◆ **The problem**: Write out nothing but the lines from the one containing "Image resolution: width=1163" through the last line below, both included, and without the pictures.

======== Extracted information ========

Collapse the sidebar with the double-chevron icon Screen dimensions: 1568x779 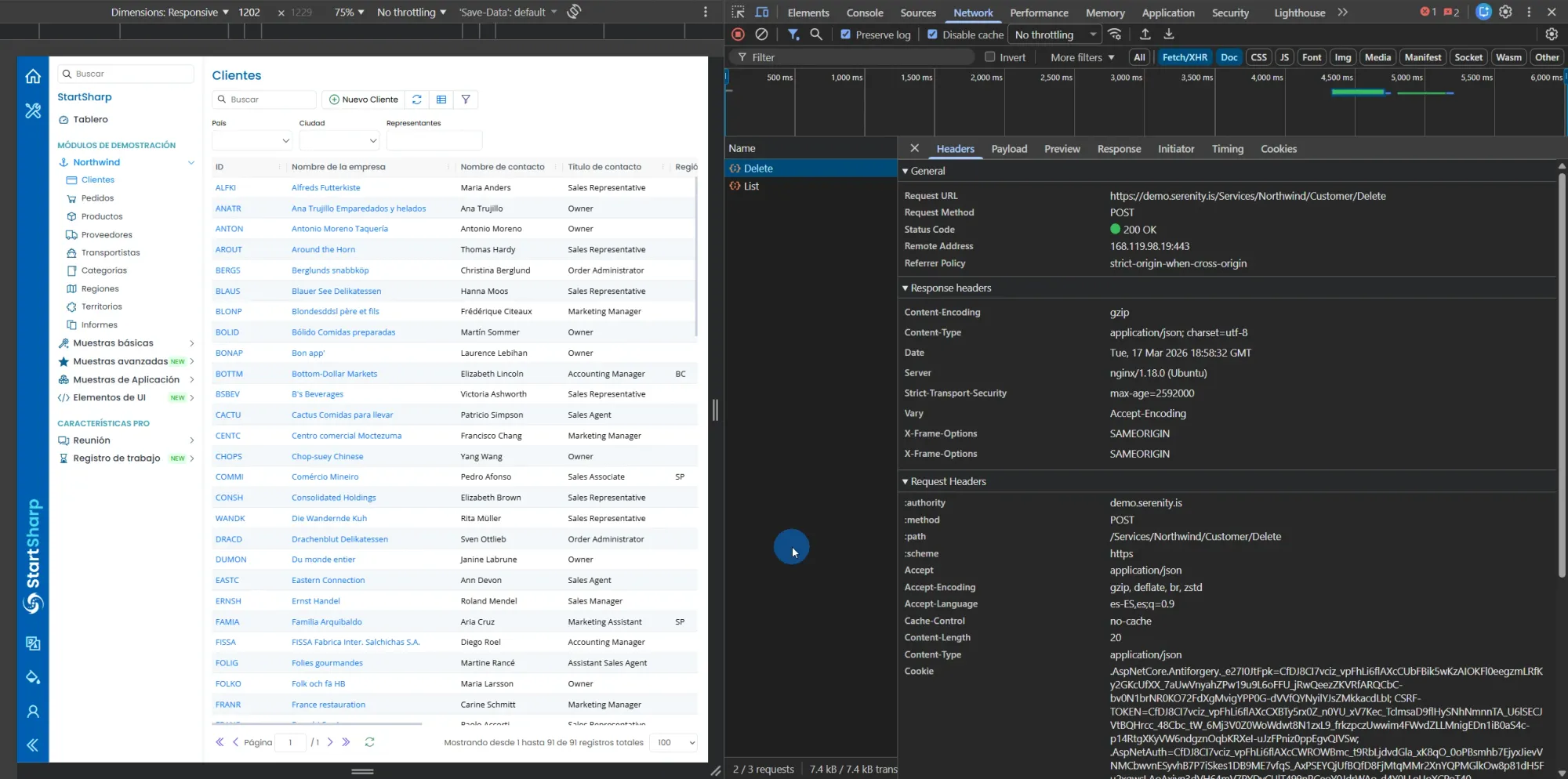point(32,745)
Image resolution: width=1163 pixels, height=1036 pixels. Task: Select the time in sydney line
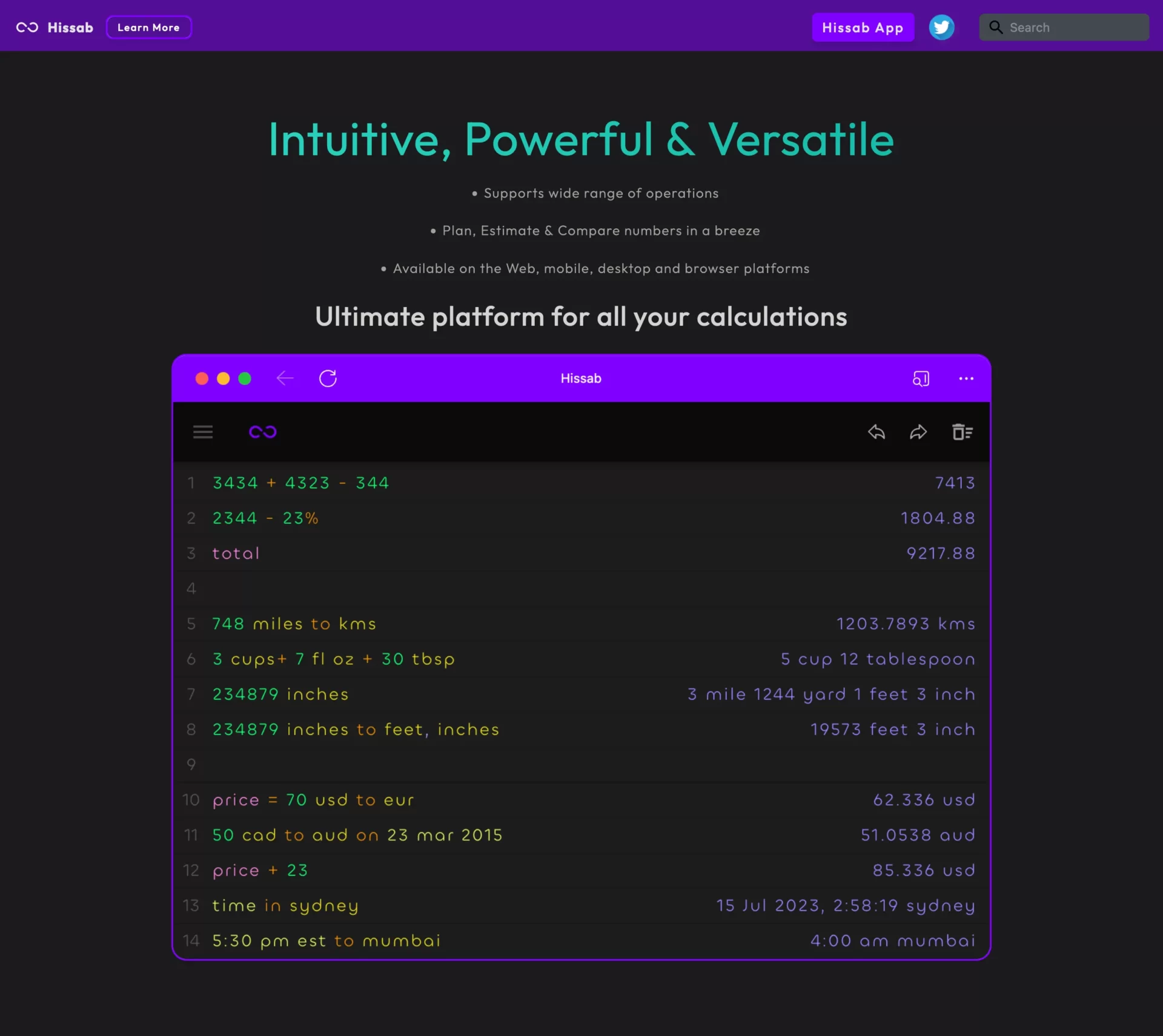(x=285, y=905)
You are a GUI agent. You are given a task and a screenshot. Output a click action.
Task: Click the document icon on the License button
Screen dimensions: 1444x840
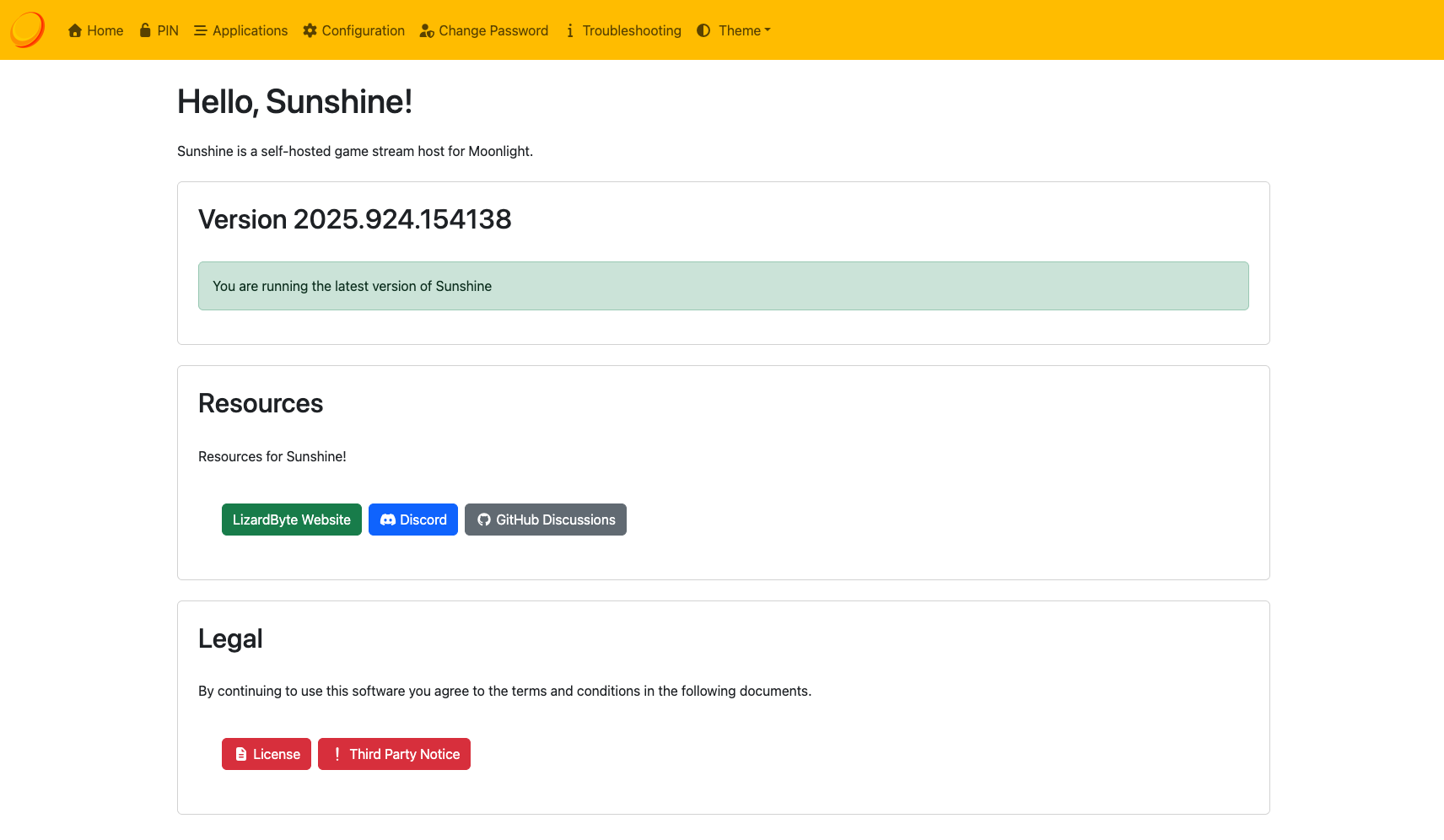pyautogui.click(x=242, y=753)
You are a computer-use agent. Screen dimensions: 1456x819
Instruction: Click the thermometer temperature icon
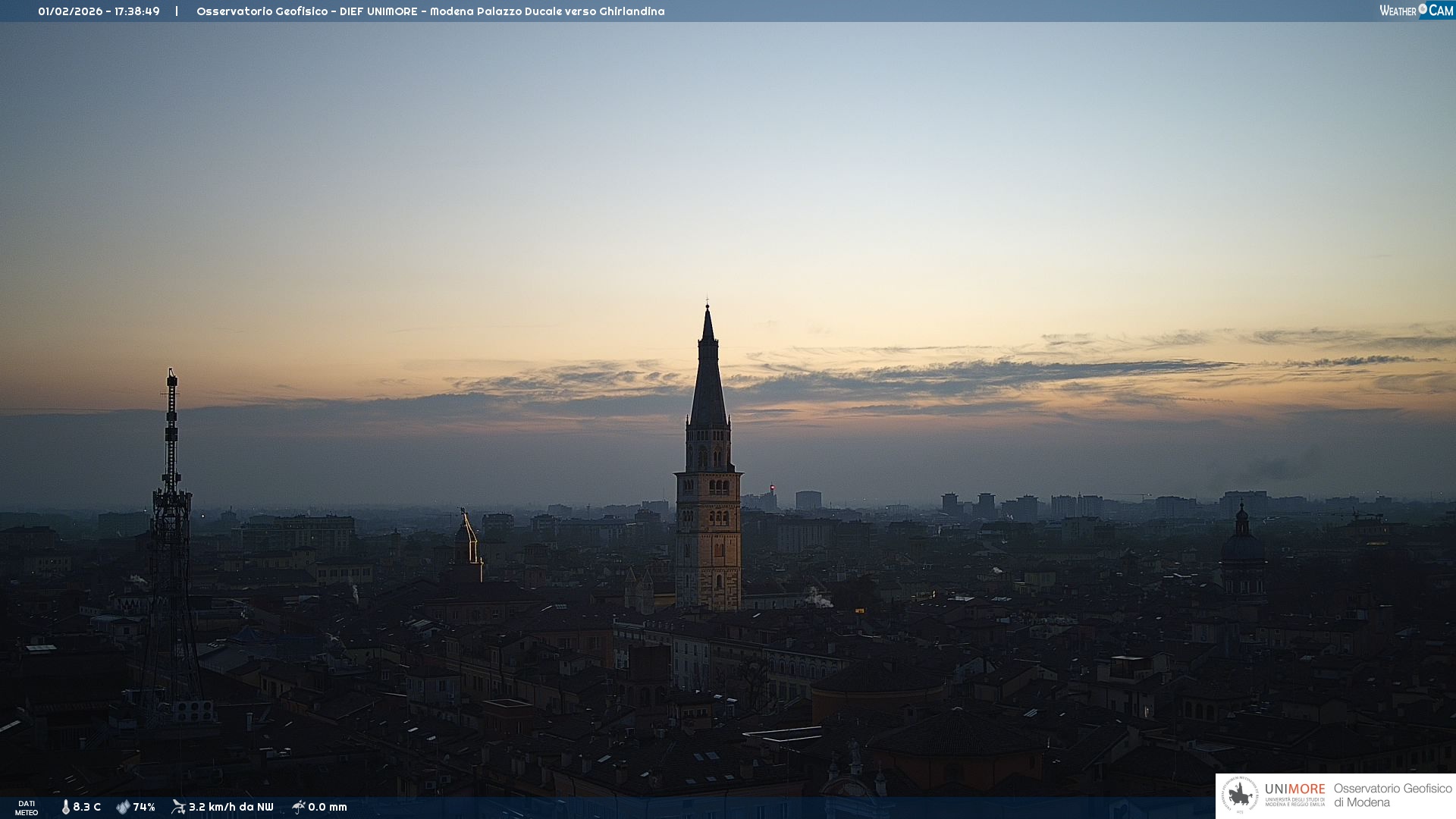click(65, 807)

========

◆ **Worked solution**:
Image resolution: width=1163 pixels, height=1036 pixels. Task: Select the time in sydney line
(x=285, y=905)
You are a GUI agent. You are given a task and a screenshot. Output a click action.
Task: Click the document icon on the License button
Screen dimensions: 1444x840
pyautogui.click(x=242, y=753)
You are a computer-use agent. Screen dimensions: 1456x819
Instruction: Click the thermometer temperature icon
click(65, 807)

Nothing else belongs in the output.